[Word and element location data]

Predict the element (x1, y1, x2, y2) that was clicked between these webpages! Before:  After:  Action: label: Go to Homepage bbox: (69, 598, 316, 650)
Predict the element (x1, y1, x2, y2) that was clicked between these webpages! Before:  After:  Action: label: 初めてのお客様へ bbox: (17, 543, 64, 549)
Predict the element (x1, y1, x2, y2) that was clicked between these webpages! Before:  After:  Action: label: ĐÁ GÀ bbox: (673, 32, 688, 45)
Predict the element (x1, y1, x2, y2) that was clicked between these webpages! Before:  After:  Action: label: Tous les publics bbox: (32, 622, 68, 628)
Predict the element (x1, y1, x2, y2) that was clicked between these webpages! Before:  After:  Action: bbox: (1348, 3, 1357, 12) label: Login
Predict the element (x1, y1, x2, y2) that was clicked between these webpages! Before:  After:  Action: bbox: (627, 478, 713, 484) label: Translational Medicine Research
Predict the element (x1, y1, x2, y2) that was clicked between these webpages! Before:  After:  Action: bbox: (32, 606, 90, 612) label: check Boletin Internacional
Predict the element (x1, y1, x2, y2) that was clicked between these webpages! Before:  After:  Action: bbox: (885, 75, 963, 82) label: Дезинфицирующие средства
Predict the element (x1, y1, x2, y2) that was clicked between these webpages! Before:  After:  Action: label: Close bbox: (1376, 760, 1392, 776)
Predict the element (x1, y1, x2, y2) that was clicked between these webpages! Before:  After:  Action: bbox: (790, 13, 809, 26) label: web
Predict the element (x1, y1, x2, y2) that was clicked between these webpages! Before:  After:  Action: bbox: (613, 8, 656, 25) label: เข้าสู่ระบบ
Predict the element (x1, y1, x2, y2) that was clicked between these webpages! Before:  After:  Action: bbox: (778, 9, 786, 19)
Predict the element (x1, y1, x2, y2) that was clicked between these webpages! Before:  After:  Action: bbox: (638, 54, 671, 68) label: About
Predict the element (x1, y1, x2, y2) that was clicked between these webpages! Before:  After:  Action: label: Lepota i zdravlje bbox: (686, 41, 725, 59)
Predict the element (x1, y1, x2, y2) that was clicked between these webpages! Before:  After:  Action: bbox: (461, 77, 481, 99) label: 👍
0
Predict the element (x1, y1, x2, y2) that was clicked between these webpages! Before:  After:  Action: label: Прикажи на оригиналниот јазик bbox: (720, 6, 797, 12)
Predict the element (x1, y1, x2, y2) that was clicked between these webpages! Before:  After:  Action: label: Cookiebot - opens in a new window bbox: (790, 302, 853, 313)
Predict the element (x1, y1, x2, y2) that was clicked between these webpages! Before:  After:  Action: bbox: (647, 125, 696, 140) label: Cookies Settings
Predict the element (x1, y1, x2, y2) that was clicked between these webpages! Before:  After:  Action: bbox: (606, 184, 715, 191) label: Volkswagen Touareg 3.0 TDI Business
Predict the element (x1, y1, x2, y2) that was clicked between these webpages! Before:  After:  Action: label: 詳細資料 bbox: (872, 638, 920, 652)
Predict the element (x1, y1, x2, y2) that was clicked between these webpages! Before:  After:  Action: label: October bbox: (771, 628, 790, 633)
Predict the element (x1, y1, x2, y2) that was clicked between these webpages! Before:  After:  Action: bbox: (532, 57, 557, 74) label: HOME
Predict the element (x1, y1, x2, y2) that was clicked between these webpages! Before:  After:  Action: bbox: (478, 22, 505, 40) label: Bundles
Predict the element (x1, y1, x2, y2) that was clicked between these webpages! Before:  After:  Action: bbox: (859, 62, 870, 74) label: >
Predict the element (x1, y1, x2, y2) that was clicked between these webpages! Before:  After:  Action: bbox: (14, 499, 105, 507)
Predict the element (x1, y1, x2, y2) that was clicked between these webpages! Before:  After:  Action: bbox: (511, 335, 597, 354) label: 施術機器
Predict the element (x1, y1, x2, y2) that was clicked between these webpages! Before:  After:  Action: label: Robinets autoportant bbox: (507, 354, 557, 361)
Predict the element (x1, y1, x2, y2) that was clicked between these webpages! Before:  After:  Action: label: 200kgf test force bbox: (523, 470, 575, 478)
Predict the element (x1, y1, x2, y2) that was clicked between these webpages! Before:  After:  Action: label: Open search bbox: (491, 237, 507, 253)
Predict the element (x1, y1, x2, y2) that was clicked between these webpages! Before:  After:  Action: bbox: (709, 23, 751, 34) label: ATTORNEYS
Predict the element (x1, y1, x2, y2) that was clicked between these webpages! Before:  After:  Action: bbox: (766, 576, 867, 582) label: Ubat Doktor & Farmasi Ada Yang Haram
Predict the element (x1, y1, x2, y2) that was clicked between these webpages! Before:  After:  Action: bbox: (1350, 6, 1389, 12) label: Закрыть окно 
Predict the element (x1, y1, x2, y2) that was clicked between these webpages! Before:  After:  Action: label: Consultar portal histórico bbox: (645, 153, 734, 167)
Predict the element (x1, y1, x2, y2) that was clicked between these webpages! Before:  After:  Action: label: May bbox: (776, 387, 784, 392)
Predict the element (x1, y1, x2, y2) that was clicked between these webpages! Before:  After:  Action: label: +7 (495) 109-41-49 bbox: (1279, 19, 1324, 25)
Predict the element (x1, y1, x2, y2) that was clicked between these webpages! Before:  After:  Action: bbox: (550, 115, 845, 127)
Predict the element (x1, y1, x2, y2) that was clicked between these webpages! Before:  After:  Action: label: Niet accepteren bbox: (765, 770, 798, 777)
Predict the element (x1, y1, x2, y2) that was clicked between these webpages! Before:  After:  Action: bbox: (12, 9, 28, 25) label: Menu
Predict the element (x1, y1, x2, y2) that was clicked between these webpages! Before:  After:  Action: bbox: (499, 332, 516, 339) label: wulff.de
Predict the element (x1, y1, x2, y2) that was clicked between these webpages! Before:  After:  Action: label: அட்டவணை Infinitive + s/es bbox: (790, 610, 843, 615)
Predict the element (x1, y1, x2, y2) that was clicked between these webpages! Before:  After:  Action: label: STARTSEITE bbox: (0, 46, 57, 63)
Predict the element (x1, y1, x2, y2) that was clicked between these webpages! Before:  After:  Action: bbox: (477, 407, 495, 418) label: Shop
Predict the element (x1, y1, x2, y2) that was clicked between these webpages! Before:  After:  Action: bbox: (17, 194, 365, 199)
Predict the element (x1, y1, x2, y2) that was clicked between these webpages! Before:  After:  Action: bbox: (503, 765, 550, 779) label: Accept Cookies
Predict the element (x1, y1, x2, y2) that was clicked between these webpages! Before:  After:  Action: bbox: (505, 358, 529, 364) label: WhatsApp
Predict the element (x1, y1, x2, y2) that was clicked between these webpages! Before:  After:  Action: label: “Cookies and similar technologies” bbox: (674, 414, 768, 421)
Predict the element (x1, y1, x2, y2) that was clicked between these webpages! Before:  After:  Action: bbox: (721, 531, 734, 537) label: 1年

STATED TASK =>
Extract each row above that contains the string "Cookies", and copy every such row in full.

RESULT OF THIS EXERCISE =>
Predict the element (x1, y1, x2, y2) that was clicked between these webpages! Before:  After:  Action: bbox: (647, 125, 696, 140) label: Cookies Settings
Predict the element (x1, y1, x2, y2) that was clicked between these webpages! Before:  After:  Action: bbox: (503, 765, 550, 779) label: Accept Cookies
Predict the element (x1, y1, x2, y2) that was clicked between these webpages! Before:  After:  Action: label: “Cookies and similar technologies” bbox: (674, 414, 768, 421)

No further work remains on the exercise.